The weekend before that, I took my son to the concert where TorQ and the Toy Piano Composers were collaborating. He was definitely the youngest there, and it was definitely not a children's concert (though they have done one of these in the past). I truly thought they would be playing a toy piano at some point (like this) and was a bit disappointed that the name is just a gimmick. Anyway, they premiered 6 new compositions, of which my son and I liked 3 or 3.5. We both agreed that our favourite was "Runaway" by Daniel Morphy, who is actually a TorQ member as well. They are slowly putting up videos from their various shows, and if this piece gets posted, I will link to it. I know both groups have some exciting things coming up next season, so I'll make sure to add those to my longer-term cultural activities page.
That same weekend, I made a last minute decision to see a concert at Koerner Hall where the first half was Don Byron with the Gryphon Trio, which was quite nice, and the second was the Ensemble contemporain de Montréal (ECM), which I thought was very boring and not well done at all. I doubt whether I will ever go see ECM again.
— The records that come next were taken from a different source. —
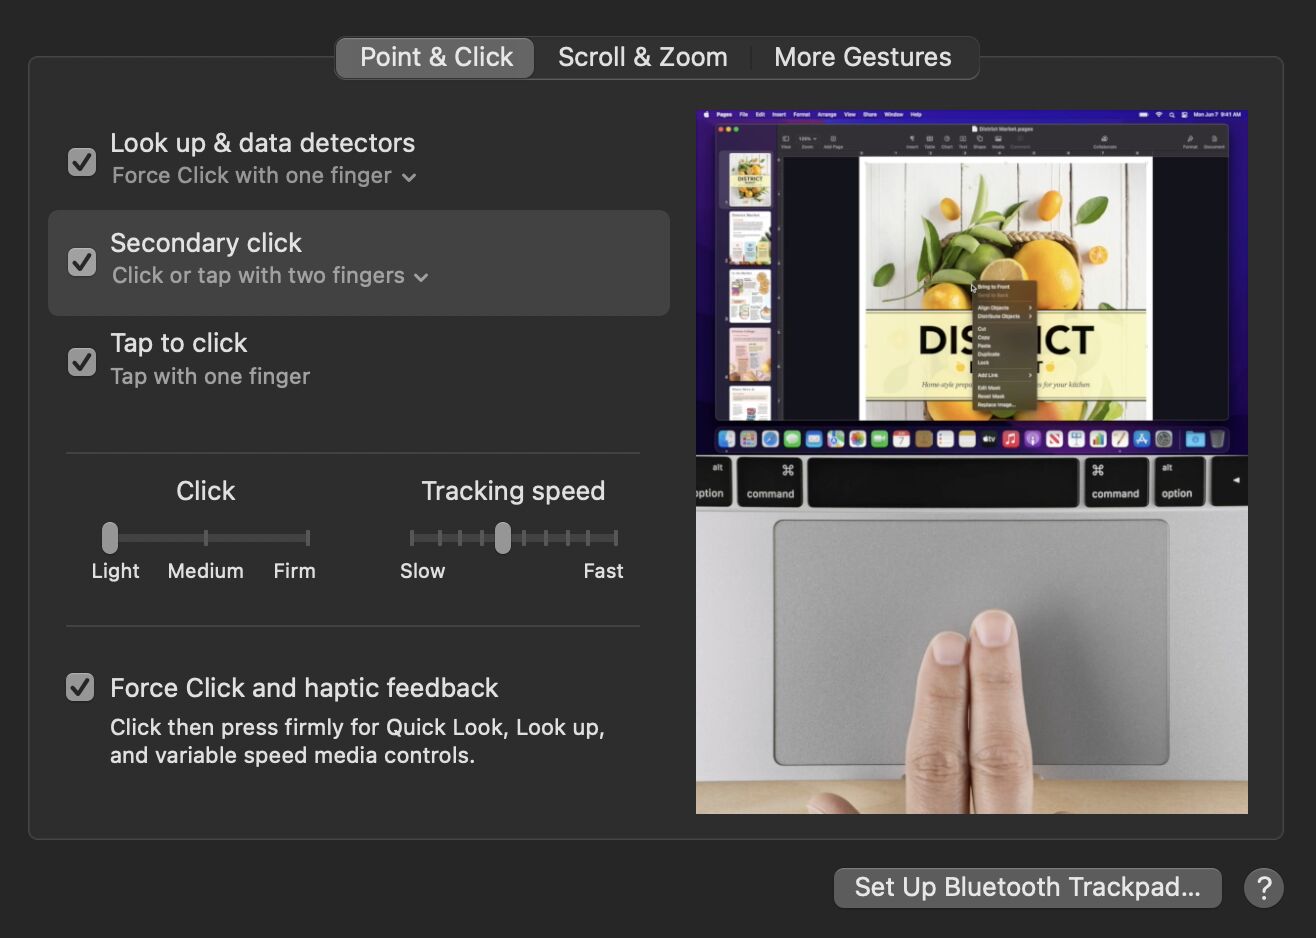Click the Calendar icon in the preview dock
This screenshot has width=1316, height=938.
[x=901, y=439]
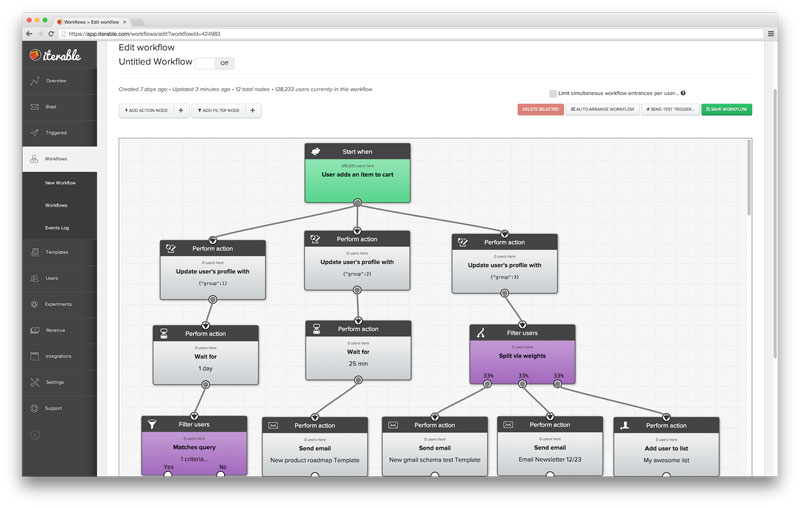This screenshot has height=508, width=800.
Task: Click the split icon on 'Split via weights' node
Action: [x=482, y=333]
I was glad to overhear in the Tim Horton's (a pit stop before heading home) that some of the other young music students had a similar reaction.
I'm going to hold off posting about the trip to the Emily Carr exhibit with the kids for a separate post, but it's certainly worth checking out if one is already at the AGO.
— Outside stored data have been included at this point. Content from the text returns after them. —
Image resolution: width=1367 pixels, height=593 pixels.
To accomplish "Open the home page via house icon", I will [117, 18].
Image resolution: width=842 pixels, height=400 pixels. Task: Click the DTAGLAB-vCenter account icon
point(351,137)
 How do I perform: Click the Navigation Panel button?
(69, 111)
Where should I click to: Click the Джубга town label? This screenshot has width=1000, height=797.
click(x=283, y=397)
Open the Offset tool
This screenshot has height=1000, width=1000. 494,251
I saw some incredible theatre in May, with the Video Cabaret shows focused on Trudeau being the highlights, but I also liked the Bollywood-infused As You Like It and the two George F. Walker plays focused on urban education (and its pitfalls). I wasn't crazy about Robert LePage's Needles and Opium, as it was almost all spectacle and not a very compelling story. Though as pure spectacle, it was pretty good. I didn't realize that one of the more interesting scenes was directly inspired by an actual photo shoot of Jean Cocteau as Hindu god or something. Not sure whether that makes me more or less impressed with LePage's vision. The staging was well-done, though there were only two pairs of arms, not three.
I'm still sort of mulling over the Macbeth that I just saw this evening. The beginning felt a little rushed and some of the initial steps seemed missing for Macbeth to be quite so susceptible to his wife's bloody plot. But it settled in pretty well after that. I guess I would have been a bit more drawn into the play had they done a bit less doubling of parts and had even one or two actors over 25 to play the older roles like King Duncan and Northumberland. It did feel a bit like a theatre school production where the overarching concept plays a bit too prominent a role. But it was still entertaining. Now if the theatre just hadn't been so sweltering! I can't even imagine how hot it must have been for the cast to do all that jumping around and sword fighting.
On the reading side, it has sort of been the reverse where I just haven't liked too much that I have read recently (not even the book I am reading now -- The Burn) with the exception of Funny Boy by Shyam Selvadurai. I have to be honest that I am running out of steam. If I decide I really need to wrote more about these books, I'll circle back around later. Ciao.